Overall, the empirical evidence we got clearly showed that the Rust version was much more stable and reliable.
There was a lot of discourse on the internet about the trustworthiness of the automatic rewrite, but my understanding is that it was essentially a glorified machine translation and not a re-implementation from specs and tests, akin to using Google Translate or DeepL but for code. Of course it's a simplification, and I'm looking forward to reading Jarred's upcoming blog post about all of the non-trivial aspects of it, but it's still essentially the same code, largely written by humans and translated by an LLM. The main differences are the bugfixes that the codebase got for free thanks to Rust having destructors (a lot of Bun's bugs and memory leaks seem to have been caused by manual resource management in Zig), as well as whatever issues the Rust compiler found even in the non-idiomatic code.
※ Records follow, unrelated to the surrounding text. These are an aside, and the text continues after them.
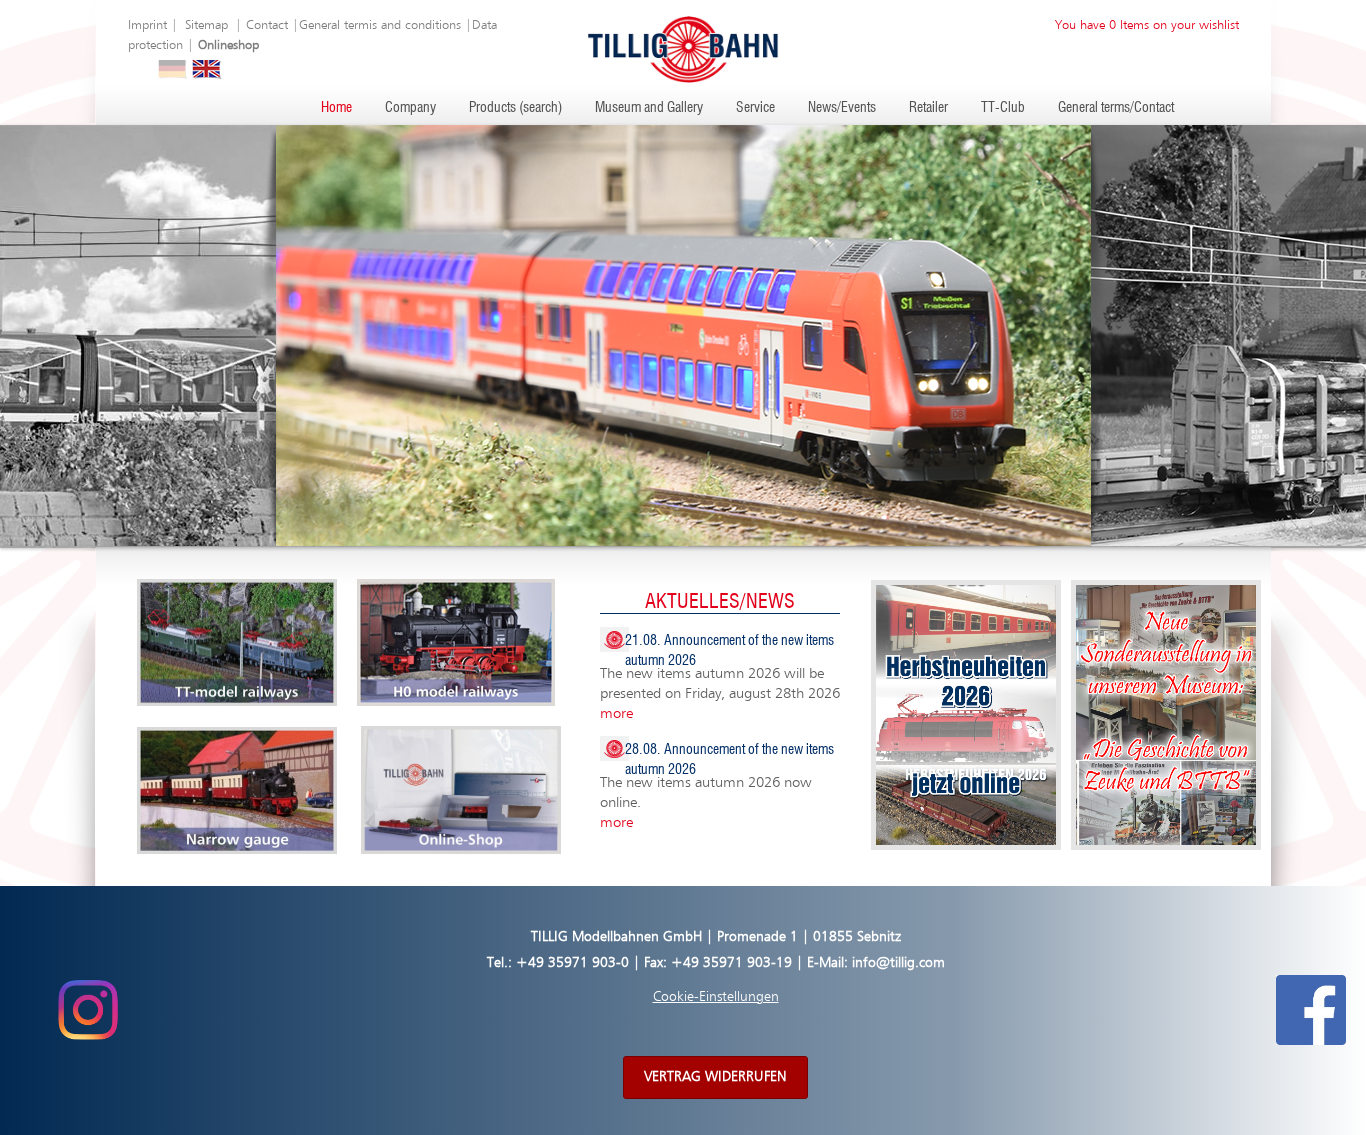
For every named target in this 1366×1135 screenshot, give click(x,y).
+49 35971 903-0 (572, 963)
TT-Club (1003, 108)
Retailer (928, 108)
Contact (267, 25)
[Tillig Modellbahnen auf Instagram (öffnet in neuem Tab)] (87, 1010)
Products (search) (515, 108)
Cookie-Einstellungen (716, 997)
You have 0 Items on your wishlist (1147, 25)
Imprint (147, 25)
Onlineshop (228, 45)
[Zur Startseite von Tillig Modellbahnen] (683, 48)
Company (410, 108)
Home (336, 108)
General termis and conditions (380, 25)
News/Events (842, 108)
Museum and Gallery (649, 108)
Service (755, 108)
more (616, 713)
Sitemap (206, 25)
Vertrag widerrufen (715, 1077)
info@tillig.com (898, 963)
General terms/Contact (1116, 108)
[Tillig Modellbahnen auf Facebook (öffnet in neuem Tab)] (1311, 1010)
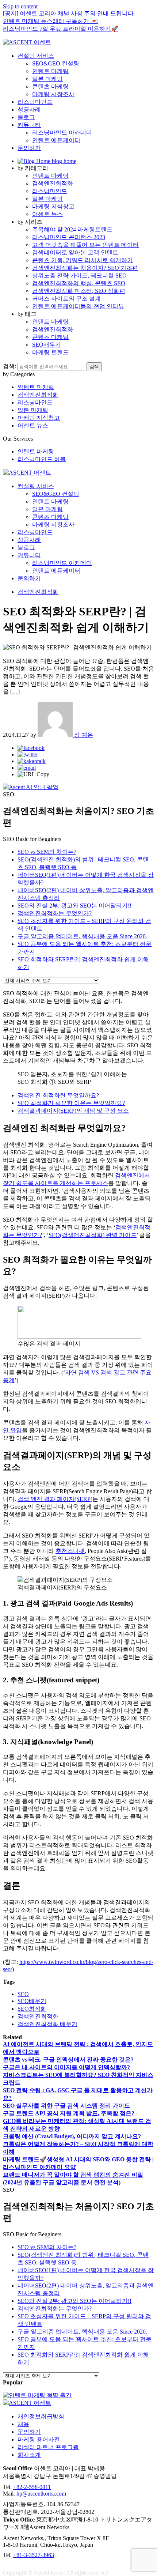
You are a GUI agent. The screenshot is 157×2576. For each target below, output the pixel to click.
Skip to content (20, 6)
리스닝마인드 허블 (42, 459)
One valid area of concern is the amount of unsafe code and it potentially adding new kinds of UB for things that wouldn't have been UB in Zig, for example, by converting raw pointers to Rust references and inadvertently violating aliasing rules. As long as those things have been audited for, I wouldn't be any more concerned to use the rewritten version than the original even if basically nothing else was reviewed. And as long as the code is being refactored to get rid of those unsafe blocks and refactor it to idiomatic Rust in reviewable chunks, the surface area for bugs will continue to shrink and more pre-existing bugs will be uncovered and fixed.